けれど、チラッと視界に入った神宮司さんは、愛想笑いすらも浮かべずに真剣な瞳で私を見ていた。

「あ、笑ってもいいですよ? ゲームキャラオタクな彼氏にスイーツオタクの彼女。ある意味、似てたのかも」
 
静かな店内で、ふたりの間には私の笑い声だけが虚しく響くだけ。
顔は笑っていても、内心穏やかではなかった。
 
どうしよう。変な話をしちゃったから、神宮司さん困ってるのかも。
それとも、笑えないくらい痛い女に思われちゃった?
 
ぐるぐると『どうしよう』と『失敗した』が頭を渦巻く。
すると、向かい側でカチャッとスプーンをお皿に戻した音に、恐る恐る視線をあげた。

「傍から見れば、笑うと強く思えるけど。たまには自分を甘やかせよ?」
「……え?」
「――なんて、な。ごめん。今のは半分、自分に言ったんだ」
 
真面目な顔して言われたことに、自然と声が漏れていた。
神宮司さんは、フイッと視線を斜め下に落として僅かに口の端を上げる。

そして、微笑みの奥に、なにか憂いを含んだものを感じた。

「俺も、似たような感じな気がして。なんつーか、知ったようなこと言うけど……頑張りすぎてるんじゃねーの? キャパ以上になってても、無意識にさ」
 
〝似てる〟と言うだけあって、自己投影したように神宮司さんは苦笑いを浮かべる。

私は、こんな話を聞いても笑うことをしなかったことや、たった少しの時間しか共有していないのに的を射た言葉を投げかけられた気がして震撼させられた。
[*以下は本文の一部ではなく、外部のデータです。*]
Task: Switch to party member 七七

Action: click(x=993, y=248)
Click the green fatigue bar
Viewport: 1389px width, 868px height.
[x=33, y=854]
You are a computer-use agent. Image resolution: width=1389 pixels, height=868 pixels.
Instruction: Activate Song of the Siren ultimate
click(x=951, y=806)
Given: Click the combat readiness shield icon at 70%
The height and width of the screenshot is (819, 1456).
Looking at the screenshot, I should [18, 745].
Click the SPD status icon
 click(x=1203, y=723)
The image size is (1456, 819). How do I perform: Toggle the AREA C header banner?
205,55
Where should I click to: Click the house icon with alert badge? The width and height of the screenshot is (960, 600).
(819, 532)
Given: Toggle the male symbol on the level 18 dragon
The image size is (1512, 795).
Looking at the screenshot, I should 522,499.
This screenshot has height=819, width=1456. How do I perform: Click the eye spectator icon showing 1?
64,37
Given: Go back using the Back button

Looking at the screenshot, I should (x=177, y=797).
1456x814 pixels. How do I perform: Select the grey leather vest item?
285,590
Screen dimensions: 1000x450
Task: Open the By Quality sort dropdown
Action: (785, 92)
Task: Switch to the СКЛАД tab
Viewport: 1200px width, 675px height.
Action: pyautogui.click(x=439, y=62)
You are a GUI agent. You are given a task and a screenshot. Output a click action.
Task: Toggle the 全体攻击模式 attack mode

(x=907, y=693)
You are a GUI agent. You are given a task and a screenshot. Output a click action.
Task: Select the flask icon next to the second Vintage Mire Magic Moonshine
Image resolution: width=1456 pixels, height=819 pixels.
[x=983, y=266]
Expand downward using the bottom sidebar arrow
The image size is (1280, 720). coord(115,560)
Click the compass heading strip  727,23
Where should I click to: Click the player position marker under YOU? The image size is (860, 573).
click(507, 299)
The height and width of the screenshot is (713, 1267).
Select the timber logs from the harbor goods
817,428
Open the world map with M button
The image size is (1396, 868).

「あー、いや。俺なんかと一緒にしたら悪いな。大体、俺は他人(ひと)に言えるほどなんかしてるわけでもないし」
 
単純な言葉だったかもしれないけど、嘘みたいに心が軽くなった。
それと同時に、歪に笑う彼も、もしかしたら同じ言葉が欲しいのかな?と頭を過る。

「でも、俺の直感だけど、キミって仕事も同じように自分追い込むタイプなんじゃない? ストイックなのもいいけど、程々にな」
 
最後には何度か見たことのある穏やかな微笑で、彼はそう言った。